Skip to content

Runtime Lifecycle And State Transitions

The runtime-owned lifecycle monitor for tracked TUI turns is split across two layers:

  • The shared_tui_tracking/ package provides StreamStateReducer and TuiTrackerSession for raw-snapshot reduction, detector profile resolution, and turn lifecycle tracking.
  • For legacy shadow-only sessions, backends/cao_rx_monitor.py owns readiness/completion classification, post-submit evidence accumulation, stability timing, and stalled recovery.
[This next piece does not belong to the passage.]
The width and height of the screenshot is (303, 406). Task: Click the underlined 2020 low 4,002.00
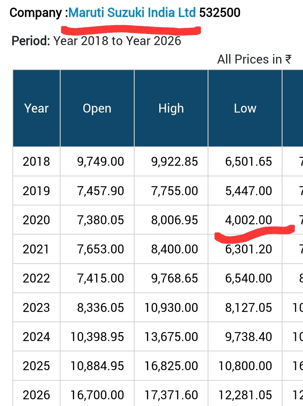(x=249, y=220)
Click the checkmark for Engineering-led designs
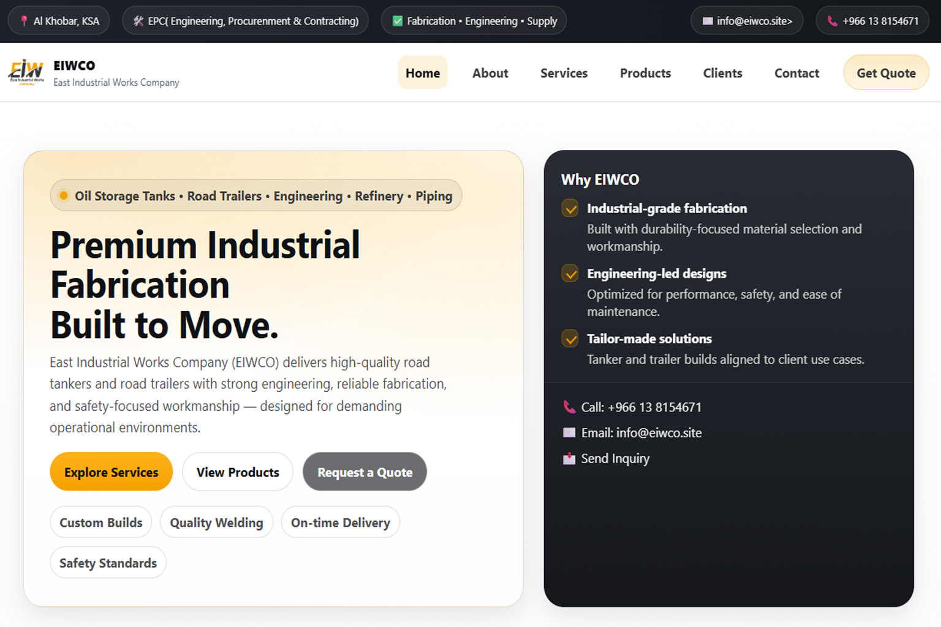941x627 pixels. pos(570,274)
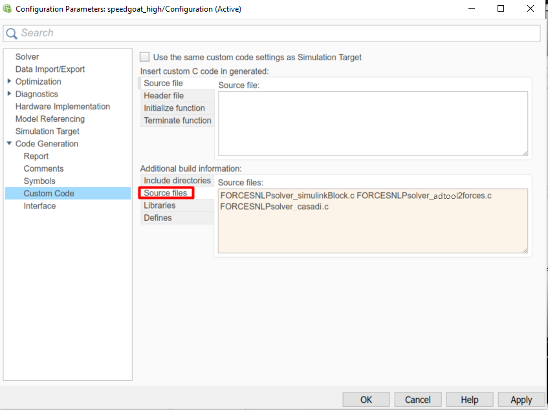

This page documents the readiness and completion semantics that sit above provider parsing.

Runtime Observation Flow

sequenceDiagram
    participant Poll as Poll loop<br/>(transport layer)
    participant Parser as Provider parser
    participant RM as Runtime monitor<br/>shared_tui_tracking

    Poll->>Parser: parse_snapshot(output, baseline_pos)
    Parser-->>Poll: SurfaceAssessment + DialogProjection
    Poll->>RM: ShadowObservation
    RM-->>Poll: Ready / Blocked / Failed / Stalled / Completed

The important boundary is that provider parsers still classify one snapshot, while the runtime monitor interprets an ordered stream of ShadowObservation values over time.

Two Monitoring Phases

The runtime monitor operates in two phases:

  • readiness: pre-submit polling, where runtime waits until the surface looks safe for prompt submission
  • completion: post-submit polling, where runtime decides whether the turn is still waiting, in progress, blocked, stalled, failed, or complete

The monitor is no longer one mutable class. Each phase is a ReactiveX pipeline that classifies the full observation stream and lets timed operators emit stalled or completed results while the transport layer keeps ownership of the synchronous I/O boundary.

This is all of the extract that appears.